### Source extract
↓↓↓

But since the credit crisis began in 2007, these agencies have come in for heavy criticism.

The potential for a downgrade to destabilise a country was so feared that the European Parliament this year agreed a set of rules designed to rein them in.

They state that agencies can issue ratings on countries no more than three times a year, and only after markets have closed.

Europe also wants to dilute the power of the Big Three rating agencies by encouraging financial firms and others to do their own credit assessments.

 

I. Vocabulary:

rating agency – рейтинговое агентство



rating – рейтинг, кредитный рейтинг

borrower – заемщик

borrow – заимствовать, брать кредит

charge – взимать плату

suffer a downturn – переживать спад

demand higher returns – требовать более высокий доход

downgrade – понижать кредитный рейтинг; понижение кредитного рейтинга

AAA – высокий кредитный рейтинг

creditworthiness – кредитоспособность

bond issuer – лицо, выпускающее долговые обязательства

issue IOUs – выпускать долговые обязательства

bonds

 

grade the value of stocks and bonds – оценивать стоимость акций и облигаций

operating income – доходы от основной деятельности

Securities and Exchange Commission (SEC) – Kомиссия по ценным бумагам и биржам США

 

Nationally Recognized Statistical Rating Organization, NRSRO – Национально- признанная статистическая рейтинговая организация

endorsement – одобрение

standard-bearer – флагман

assessment – оценка

repayment – выплата долга, погашение долга

ratings adjustment – корректировка кредитного рейтинга

come in for heavy criticism – подвергаться суровой критике

dilute the power of the Big Three – снизить, уменьшить влияние “Большой тройки”

↑↑↑

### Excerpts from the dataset
↓↓↓

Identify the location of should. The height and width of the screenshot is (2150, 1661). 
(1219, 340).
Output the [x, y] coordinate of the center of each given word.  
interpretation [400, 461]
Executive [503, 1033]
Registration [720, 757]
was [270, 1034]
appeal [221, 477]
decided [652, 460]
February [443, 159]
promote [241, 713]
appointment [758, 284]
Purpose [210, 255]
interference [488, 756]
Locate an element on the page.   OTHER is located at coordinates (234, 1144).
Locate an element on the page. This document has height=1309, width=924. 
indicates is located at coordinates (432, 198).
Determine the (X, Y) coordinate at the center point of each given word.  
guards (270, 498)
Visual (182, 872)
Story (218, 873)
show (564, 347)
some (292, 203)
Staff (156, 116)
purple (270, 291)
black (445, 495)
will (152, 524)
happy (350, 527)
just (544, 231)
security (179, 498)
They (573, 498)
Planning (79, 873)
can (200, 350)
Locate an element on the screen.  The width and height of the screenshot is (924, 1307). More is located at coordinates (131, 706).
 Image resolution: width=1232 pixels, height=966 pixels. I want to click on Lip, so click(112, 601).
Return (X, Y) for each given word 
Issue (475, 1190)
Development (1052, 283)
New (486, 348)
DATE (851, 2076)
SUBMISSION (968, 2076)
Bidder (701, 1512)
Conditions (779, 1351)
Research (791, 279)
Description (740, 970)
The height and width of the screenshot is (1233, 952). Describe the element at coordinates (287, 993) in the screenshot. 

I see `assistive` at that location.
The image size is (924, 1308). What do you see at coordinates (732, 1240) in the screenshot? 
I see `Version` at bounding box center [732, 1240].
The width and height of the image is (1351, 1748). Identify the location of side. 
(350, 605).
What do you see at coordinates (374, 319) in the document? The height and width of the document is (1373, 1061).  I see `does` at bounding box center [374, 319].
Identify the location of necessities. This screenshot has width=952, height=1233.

↑↑↑

### What this exercise asks
a) Return, word for word, the part of the credit rating agencies text that opens with the words containing "But since the" and closes with "markets have closed.".
b) Supply the next part of the text on credit rating agencies, picking up after its final line.

### Answers for each item
a)
But since the credit crisis began in 2007, these agencies have come in for heavy criticism.

The potential for a downgrade to destabilise a country was so feared that the European Parliament this year agreed a set of rules designed to rein them in.

They state that agencies can issue ratings on countries no more than three times a year, and only after markets have closed.

b)
 

 

II. Answer the following questions using as many vocabulary items



as possible:

1. What is a rating agency?

2. What are the three most powerful rating agencies?

3. How can a downgrade of the rating affect the borrower? Give examples.

 

III. Write an essay of 180-200 words on the history and activities

Of the Big Three.

BONDS, PROJECT BONDS AND EUROBONDS

 

The idea of Eurozone economies clubbing together to issue bonds representing all member nations has been gathering momentum.

And it has some pretty influential backers, including French President Francois Hollande, and the President of the European Commission Jose Manuel Barroso.

But those that really matter are less keen.

The German government has said eurobonds "don't make sense" right now, given that individual member states conduct their own economic policies. It is also concerned the introduction of such bonds could reduce the resolve of highly-indebted governments to balance their budgets.

There does, however, appear to be a compromise in the works. The Germans seem open to the idea of "project bonds" that can be used to finance infrastructure investment across Europe.

But what are eurobonds and project bonds, and what are the government bonds on which they are based?

 

What is a government bond?

Governments borrow money by selling bonds to investors. A bond is an IOU. In return for the investor's cash, the government promises to pay a fixed rate of interest over a specific period - say 4% every year for 10 years. At the end of the period, the investor is repaid the cash they originally paid, cancelling that particular bit of government debt.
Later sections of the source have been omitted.